## [The task]
Copy out the material below word for word, keeping every line as it stands.

Stored records
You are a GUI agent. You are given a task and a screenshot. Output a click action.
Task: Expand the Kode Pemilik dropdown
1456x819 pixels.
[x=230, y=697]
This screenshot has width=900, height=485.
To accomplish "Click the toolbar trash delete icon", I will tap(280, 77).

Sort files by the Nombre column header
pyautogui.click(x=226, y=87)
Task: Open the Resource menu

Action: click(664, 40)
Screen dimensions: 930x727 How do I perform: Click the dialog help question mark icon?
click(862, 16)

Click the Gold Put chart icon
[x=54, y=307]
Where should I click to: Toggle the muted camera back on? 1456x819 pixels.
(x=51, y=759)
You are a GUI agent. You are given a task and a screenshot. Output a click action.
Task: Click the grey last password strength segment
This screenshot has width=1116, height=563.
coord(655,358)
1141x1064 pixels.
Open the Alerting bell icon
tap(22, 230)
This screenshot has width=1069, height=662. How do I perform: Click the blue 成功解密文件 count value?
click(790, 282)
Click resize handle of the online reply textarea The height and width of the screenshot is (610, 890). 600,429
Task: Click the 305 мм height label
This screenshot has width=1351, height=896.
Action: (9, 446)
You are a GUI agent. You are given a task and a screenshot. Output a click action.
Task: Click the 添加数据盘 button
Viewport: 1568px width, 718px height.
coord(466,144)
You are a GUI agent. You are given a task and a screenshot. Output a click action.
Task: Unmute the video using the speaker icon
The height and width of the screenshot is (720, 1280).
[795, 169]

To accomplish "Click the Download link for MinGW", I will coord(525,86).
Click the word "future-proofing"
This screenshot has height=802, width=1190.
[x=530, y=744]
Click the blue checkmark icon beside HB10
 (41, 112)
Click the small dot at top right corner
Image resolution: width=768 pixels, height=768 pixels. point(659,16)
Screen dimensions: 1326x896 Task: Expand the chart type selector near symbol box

## [Output of the exercise]
You are a GUI agent. You are given a task and a screenshot. Output a click action.
Task: Expand the Kode Pemilik dropdown
1456x819 pixels.
[x=230, y=697]
This screenshot has width=900, height=485.
To accomplish "Click the toolbar trash delete icon", I will tap(280, 77).

Sort files by the Nombre column header
pyautogui.click(x=226, y=87)
Task: Open the Resource menu

Action: click(664, 40)
Screen dimensions: 930x727 How do I perform: Click the dialog help question mark icon?
click(862, 16)

Click the Gold Put chart icon
[x=54, y=307]
Where should I click to: Toggle the muted camera back on? 1456x819 pixels.
(x=51, y=759)
You are a GUI agent. You are given a task and a screenshot. Output a click action.
Task: Click the grey last password strength segment
This screenshot has width=1116, height=563.
coord(655,358)
1141x1064 pixels.
Open the Alerting bell icon
tap(22, 230)
This screenshot has width=1069, height=662. How do I perform: Click the blue 成功解密文件 count value?
click(790, 282)
Click resize handle of the online reply textarea The height and width of the screenshot is (610, 890). 600,429
Task: Click the 305 мм height label
This screenshot has width=1351, height=896.
Action: (9, 446)
You are a GUI agent. You are given a task and a screenshot. Output a click action.
Task: Click the 添加数据盘 button
Viewport: 1568px width, 718px height.
coord(466,144)
You are a GUI agent. You are given a task and a screenshot. Output a click action.
Task: Unmute the video using the speaker icon
The height and width of the screenshot is (720, 1280).
[795, 169]

To accomplish "Click the Download link for MinGW", I will coord(525,86).
Click the word "future-proofing"
This screenshot has height=802, width=1190.
[x=530, y=744]
Click the blue checkmark icon beside HB10
 (41, 112)
Click the small dot at top right corner
Image resolution: width=768 pixels, height=768 pixels. point(659,16)
Screen dimensions: 1326x896 Task: Expand the chart type selector near symbol box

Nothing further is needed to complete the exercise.